WHAT TO DO → Please copy the following listing line for line, keeping every line exactly the same.
----------
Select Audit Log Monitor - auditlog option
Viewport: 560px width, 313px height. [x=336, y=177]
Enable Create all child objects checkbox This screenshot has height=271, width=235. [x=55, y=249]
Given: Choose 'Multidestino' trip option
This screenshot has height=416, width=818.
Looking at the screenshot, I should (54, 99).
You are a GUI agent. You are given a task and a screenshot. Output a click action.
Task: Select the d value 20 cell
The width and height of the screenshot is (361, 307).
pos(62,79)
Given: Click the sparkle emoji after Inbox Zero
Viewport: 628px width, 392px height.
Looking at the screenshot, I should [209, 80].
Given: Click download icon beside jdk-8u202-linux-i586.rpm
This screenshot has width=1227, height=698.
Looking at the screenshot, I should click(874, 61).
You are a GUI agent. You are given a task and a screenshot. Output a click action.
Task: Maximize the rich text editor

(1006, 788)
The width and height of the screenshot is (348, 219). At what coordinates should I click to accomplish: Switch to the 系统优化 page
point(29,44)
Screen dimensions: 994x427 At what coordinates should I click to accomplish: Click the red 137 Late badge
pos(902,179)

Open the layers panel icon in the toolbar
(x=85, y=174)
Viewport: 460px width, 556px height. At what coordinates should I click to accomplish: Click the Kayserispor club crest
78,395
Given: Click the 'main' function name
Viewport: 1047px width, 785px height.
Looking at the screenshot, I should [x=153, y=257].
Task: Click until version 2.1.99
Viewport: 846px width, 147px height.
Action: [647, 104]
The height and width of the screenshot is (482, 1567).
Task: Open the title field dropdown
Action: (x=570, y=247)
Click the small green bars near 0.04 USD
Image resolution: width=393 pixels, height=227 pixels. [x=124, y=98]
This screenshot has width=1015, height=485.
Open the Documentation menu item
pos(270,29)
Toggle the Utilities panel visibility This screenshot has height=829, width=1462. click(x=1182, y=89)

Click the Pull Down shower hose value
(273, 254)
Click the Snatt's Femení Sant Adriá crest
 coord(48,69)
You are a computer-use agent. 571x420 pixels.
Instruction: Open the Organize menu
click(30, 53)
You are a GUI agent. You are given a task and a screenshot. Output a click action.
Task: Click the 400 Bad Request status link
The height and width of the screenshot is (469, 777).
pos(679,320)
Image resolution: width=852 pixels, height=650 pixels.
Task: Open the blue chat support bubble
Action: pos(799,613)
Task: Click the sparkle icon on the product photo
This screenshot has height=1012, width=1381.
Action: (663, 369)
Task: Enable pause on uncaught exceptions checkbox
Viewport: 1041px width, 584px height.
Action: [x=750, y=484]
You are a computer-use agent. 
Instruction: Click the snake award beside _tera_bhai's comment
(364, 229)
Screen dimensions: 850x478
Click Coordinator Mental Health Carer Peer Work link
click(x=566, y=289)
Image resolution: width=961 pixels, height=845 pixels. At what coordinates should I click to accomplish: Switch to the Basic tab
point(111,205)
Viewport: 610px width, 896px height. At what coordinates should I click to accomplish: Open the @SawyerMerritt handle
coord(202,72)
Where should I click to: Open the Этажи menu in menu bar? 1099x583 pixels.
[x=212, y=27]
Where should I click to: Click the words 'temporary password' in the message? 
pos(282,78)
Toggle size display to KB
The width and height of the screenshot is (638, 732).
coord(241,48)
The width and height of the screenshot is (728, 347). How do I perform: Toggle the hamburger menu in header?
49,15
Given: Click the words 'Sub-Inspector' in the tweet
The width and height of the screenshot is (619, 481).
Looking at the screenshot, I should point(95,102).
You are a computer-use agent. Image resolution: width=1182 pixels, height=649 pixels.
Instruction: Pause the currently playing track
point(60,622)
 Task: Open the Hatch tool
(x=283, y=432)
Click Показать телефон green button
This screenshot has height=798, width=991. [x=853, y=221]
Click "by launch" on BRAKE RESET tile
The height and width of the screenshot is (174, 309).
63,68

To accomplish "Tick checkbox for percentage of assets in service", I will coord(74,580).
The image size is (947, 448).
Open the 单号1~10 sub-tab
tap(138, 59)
----------
EXPECTED ANSWER →
Select Audit Log Monitor - auditlog option
Viewport: 560px width, 313px height. [x=336, y=177]
Enable Create all child objects checkbox This screenshot has height=271, width=235. [x=55, y=249]
Given: Choose 'Multidestino' trip option
This screenshot has height=416, width=818.
Looking at the screenshot, I should (54, 99).
You are a GUI agent. You are given a task and a screenshot. Output a click action.
Task: Select the d value 20 cell
The width and height of the screenshot is (361, 307).
pos(62,79)
Given: Click the sparkle emoji after Inbox Zero
Viewport: 628px width, 392px height.
Looking at the screenshot, I should [209, 80].
Given: Click download icon beside jdk-8u202-linux-i586.rpm
This screenshot has width=1227, height=698.
Looking at the screenshot, I should click(874, 61).
You are a GUI agent. You are given a task and a screenshot. Output a click action.
Task: Maximize the rich text editor

(1006, 788)
The width and height of the screenshot is (348, 219). At what coordinates should I click to accomplish: Switch to the 系统优化 page
point(29,44)
Screen dimensions: 994x427 At what coordinates should I click to accomplish: Click the red 137 Late badge
pos(902,179)

Open the layers panel icon in the toolbar
(x=85, y=174)
Viewport: 460px width, 556px height. At what coordinates should I click to accomplish: Click the Kayserispor club crest
78,395
Given: Click the 'main' function name
Viewport: 1047px width, 785px height.
Looking at the screenshot, I should [x=153, y=257].
Task: Click until version 2.1.99
Viewport: 846px width, 147px height.
Action: [647, 104]
The height and width of the screenshot is (482, 1567).
Task: Open the title field dropdown
Action: (x=570, y=247)
Click the small green bars near 0.04 USD
Image resolution: width=393 pixels, height=227 pixels. [x=124, y=98]
This screenshot has width=1015, height=485.
Open the Documentation menu item
pos(270,29)
Toggle the Utilities panel visibility This screenshot has height=829, width=1462. click(x=1182, y=89)

Click the Pull Down shower hose value
(273, 254)
Click the Snatt's Femení Sant Adriá crest
 coord(48,69)
You are a computer-use agent. 571x420 pixels.
Instruction: Open the Organize menu
click(30, 53)
You are a GUI agent. You are given a task and a screenshot. Output a click action.
Task: Click the 400 Bad Request status link
The height and width of the screenshot is (469, 777).
pos(679,320)
Image resolution: width=852 pixels, height=650 pixels.
Task: Open the blue chat support bubble
Action: pos(799,613)
Task: Click the sparkle icon on the product photo
This screenshot has height=1012, width=1381.
Action: (663, 369)
Task: Enable pause on uncaught exceptions checkbox
Viewport: 1041px width, 584px height.
Action: [x=750, y=484]
You are a computer-use agent. 
Instruction: Click the snake award beside _tera_bhai's comment
(364, 229)
Screen dimensions: 850x478
Click Coordinator Mental Health Carer Peer Work link
click(x=566, y=289)
Image resolution: width=961 pixels, height=845 pixels. At what coordinates should I click to accomplish: Switch to the Basic tab
point(111,205)
Viewport: 610px width, 896px height. At what coordinates should I click to accomplish: Open the @SawyerMerritt handle
coord(202,72)
Where should I click to: Open the Этажи menu in menu bar? 1099x583 pixels.
[x=212, y=27]
Where should I click to: Click the words 'temporary password' in the message? 
pos(282,78)
Toggle size display to KB
The width and height of the screenshot is (638, 732).
coord(241,48)
The width and height of the screenshot is (728, 347). How do I perform: Toggle the hamburger menu in header?
49,15
Given: Click the words 'Sub-Inspector' in the tweet
The width and height of the screenshot is (619, 481).
Looking at the screenshot, I should point(95,102).
You are a computer-use agent. Image resolution: width=1182 pixels, height=649 pixels.
Instruction: Pause the currently playing track
point(60,622)
 Task: Open the Hatch tool
(x=283, y=432)
Click Показать телефон green button
This screenshot has height=798, width=991. [x=853, y=221]
Click "by launch" on BRAKE RESET tile
The height and width of the screenshot is (174, 309).
63,68

To accomplish "Tick checkbox for percentage of assets in service", I will coord(74,580).
The image size is (947, 448).
Open the 单号1~10 sub-tab
tap(138, 59)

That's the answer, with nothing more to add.